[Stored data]
════════

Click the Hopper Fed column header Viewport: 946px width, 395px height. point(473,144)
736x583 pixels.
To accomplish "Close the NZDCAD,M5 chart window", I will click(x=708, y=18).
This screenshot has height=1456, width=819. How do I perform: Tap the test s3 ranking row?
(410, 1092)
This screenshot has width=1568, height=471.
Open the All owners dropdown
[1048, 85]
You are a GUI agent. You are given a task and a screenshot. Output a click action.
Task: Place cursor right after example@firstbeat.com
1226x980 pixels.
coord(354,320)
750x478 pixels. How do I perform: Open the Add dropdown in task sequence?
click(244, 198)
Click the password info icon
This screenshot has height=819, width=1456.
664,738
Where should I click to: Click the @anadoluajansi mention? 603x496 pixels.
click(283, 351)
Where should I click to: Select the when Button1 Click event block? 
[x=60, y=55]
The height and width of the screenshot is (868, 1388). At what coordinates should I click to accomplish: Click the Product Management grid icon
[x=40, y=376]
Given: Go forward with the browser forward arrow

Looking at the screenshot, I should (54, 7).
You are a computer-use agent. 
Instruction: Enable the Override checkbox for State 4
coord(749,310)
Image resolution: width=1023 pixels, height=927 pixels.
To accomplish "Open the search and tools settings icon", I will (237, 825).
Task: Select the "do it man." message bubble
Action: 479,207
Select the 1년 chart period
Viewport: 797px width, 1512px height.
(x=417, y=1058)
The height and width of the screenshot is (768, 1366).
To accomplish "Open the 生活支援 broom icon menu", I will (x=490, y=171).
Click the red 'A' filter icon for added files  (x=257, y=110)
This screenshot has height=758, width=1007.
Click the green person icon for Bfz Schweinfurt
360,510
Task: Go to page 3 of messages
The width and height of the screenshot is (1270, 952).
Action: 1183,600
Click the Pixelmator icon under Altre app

════════

[Written exercise] Arrange the lines starting at the one containing "This screenshot has height=758, width=1007." and ending at the last line of the stored data as a numbered list, leaving out any blank lines.

[Reply]
1. This screenshot has height=758, width=1007.
2. Click the green person icon for Bfz Schweinfurt
3. 360,510
4. Task: Go to page 3 of messages
5. The width and height of the screenshot is (1270, 952).
6. Action: 1183,600
7. Click the Pixelmator icon under Altre app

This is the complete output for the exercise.